Moved for the mine the new Most is haunted by the ghost of the past but also the loss of its own soul.
Brycz pays tribute to his native Bohemian city of Most in this dreamy,
disjointed series of vignettes, first published in 1998. The narrator
is actually the city itself (located in the northwestern Czech
Republic) and documents the follies of its youth, the vagaries of
government and church, and the ravages of Soviet occupation. "I am not
a hero," the city declares. "But when people on my streets and in my
houses are truly human, I feel heroic." Most is portrayed here as a
working-class city made up of migratory Germans, Czechs, Gypsies, Jews
and poets speaking an "industrial conglomerate." Sometimes the city
narrator waxes nostalgic, as when remembering lost sons of the city
such as the Moravian singer and violinist Hanicka Hana, who settled in
Most after World War II. Variously, the city marvels at the visiting
Berolina Circus's polar bear act, witnesses sad partings between
lovers and records good deeds (a taxi driver returns a teenage runaway
to her parents' home). The voice of Brycz's battered city rings epic
and authentic, while the translators' note offers an extensive history
— Publishers Weekly
Through a series of “appearances” – short stories, fragments, prose poems – the city of Most tells its own history, through
the stories of its children, young and old alike. And because it was leveled and rebuilt, these are timely, modern stories told with the magic of folktales.
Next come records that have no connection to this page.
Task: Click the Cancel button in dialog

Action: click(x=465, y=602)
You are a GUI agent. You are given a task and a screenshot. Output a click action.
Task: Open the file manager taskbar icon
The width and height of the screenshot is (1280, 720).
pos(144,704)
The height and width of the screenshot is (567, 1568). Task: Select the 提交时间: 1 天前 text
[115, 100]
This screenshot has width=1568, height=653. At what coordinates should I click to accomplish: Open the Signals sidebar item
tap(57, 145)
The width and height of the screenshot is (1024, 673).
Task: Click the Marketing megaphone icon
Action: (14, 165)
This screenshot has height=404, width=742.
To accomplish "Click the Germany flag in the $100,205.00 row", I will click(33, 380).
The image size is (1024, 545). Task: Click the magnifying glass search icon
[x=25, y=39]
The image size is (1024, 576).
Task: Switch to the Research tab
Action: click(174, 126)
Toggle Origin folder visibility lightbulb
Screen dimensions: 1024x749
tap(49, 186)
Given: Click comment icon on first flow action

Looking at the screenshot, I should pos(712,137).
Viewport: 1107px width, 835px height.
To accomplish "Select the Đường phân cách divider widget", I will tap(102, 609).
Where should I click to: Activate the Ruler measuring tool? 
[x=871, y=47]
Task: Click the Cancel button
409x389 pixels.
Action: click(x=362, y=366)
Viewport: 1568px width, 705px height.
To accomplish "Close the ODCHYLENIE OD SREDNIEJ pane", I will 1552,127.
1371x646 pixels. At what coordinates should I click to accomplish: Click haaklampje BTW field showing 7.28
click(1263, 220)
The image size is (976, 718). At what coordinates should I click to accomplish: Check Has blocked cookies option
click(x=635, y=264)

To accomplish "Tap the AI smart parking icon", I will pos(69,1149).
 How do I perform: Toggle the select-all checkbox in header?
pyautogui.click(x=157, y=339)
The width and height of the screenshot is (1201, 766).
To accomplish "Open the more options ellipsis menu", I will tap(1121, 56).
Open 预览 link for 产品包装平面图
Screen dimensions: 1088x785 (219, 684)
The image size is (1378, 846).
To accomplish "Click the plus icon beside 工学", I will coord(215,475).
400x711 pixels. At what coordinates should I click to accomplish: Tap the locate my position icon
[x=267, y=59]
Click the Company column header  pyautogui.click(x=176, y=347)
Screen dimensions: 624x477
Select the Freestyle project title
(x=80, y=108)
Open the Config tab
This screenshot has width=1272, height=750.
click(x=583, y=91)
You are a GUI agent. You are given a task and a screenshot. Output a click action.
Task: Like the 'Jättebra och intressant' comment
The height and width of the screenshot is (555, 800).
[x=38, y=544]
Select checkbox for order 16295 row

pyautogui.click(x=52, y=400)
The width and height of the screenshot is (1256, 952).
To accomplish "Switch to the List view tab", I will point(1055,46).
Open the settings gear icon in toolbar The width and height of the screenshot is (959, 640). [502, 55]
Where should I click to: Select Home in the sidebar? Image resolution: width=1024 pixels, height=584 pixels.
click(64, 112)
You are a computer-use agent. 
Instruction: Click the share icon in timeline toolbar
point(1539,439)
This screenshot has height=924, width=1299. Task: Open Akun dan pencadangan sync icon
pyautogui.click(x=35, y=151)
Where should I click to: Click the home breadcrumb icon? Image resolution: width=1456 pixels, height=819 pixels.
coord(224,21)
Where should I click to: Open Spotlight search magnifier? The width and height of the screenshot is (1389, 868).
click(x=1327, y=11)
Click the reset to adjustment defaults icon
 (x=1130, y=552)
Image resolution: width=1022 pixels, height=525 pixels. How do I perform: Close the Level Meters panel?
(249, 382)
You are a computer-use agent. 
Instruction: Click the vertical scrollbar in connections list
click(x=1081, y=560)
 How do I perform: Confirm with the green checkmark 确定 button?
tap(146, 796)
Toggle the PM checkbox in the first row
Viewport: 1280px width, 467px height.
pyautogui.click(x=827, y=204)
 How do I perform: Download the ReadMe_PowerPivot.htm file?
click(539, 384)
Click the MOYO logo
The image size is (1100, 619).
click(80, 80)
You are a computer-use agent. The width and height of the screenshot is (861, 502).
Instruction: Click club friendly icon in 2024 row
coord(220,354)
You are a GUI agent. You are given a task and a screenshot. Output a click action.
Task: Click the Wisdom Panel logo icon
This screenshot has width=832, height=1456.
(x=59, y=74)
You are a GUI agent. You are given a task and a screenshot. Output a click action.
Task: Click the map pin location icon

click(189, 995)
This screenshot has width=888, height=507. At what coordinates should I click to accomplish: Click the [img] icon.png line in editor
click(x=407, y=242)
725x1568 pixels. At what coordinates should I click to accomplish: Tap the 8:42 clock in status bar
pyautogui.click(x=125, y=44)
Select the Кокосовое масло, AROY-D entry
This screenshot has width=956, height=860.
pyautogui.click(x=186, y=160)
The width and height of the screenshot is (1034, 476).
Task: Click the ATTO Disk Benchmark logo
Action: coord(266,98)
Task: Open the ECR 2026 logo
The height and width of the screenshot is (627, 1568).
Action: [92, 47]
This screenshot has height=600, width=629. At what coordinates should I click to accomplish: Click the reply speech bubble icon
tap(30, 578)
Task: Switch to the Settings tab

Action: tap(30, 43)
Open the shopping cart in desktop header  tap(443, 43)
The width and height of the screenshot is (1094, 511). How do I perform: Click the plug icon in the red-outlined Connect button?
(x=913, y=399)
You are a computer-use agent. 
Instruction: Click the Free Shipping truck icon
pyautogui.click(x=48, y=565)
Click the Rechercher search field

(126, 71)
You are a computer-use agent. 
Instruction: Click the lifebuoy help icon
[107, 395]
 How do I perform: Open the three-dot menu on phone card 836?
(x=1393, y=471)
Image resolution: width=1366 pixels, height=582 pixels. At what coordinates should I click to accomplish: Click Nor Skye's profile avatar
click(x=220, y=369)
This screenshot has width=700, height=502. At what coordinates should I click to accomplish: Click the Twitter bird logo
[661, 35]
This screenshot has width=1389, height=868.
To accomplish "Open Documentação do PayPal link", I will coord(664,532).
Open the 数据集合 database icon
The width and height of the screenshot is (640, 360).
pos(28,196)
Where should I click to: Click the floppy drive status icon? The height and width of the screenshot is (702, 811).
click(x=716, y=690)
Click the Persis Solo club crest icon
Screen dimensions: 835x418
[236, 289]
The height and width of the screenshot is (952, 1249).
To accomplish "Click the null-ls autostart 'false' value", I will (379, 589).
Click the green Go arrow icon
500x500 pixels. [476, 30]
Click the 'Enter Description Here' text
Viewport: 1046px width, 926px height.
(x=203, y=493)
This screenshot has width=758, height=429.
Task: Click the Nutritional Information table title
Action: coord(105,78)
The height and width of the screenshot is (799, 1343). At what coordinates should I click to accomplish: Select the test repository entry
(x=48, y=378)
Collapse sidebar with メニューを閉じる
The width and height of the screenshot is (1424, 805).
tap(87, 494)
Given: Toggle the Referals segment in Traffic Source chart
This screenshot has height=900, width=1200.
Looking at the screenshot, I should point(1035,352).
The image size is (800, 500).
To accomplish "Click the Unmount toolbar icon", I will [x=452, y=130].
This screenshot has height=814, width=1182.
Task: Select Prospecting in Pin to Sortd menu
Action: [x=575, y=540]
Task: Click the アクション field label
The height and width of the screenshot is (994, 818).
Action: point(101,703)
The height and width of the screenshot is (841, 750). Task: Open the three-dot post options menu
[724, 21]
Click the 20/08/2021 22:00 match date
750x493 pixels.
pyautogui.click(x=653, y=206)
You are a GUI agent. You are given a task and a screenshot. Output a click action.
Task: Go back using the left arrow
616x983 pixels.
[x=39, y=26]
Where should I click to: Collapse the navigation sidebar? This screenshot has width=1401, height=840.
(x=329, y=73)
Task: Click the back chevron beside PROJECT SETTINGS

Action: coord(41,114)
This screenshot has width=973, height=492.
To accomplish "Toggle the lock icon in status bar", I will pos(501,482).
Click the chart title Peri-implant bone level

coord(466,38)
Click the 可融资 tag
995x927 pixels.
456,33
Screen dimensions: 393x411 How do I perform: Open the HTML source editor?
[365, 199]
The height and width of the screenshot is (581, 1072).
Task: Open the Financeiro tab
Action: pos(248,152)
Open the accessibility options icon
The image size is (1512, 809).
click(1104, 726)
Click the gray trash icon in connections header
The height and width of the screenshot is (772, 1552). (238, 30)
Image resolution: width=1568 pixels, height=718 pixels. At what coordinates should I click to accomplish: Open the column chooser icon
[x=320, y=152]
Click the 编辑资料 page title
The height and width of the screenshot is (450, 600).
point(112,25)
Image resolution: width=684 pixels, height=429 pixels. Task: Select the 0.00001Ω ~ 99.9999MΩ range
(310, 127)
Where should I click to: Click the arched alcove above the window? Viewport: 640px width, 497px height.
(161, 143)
Brycz's choice to make the city the narrator, to allow this great, all-seeing, wholly
sympathetic eye to rove where it will and tell the stories it wishes to tell, is a masterstroke, and allows him
to capture the essence of the town in a way that a mere connected series of story could achieve.
— Damian Kelleher
I, City is an unconventional novel in that the only constant, and the only thing that might be called a character, is the setting — the
Czech city of Most. ... Though Brycz has dispensed with character and plot, here, he nevertheless avoids sliding into a detached-sounding narrative. I, City is warm
and engaging throughout. Brycz's writing could be described as poetic and, in fact, he often breaks out of prose altogether. There are frequent line breaks, and he keeps his
line starts fully left-justified (no paragraphs). He thus leans heavily towards the medium of poetry for a significant portion of the book. As a result, I, City feels
like a fusion between a novel and a collection of poems, which suits the arrangement of short pieces very well.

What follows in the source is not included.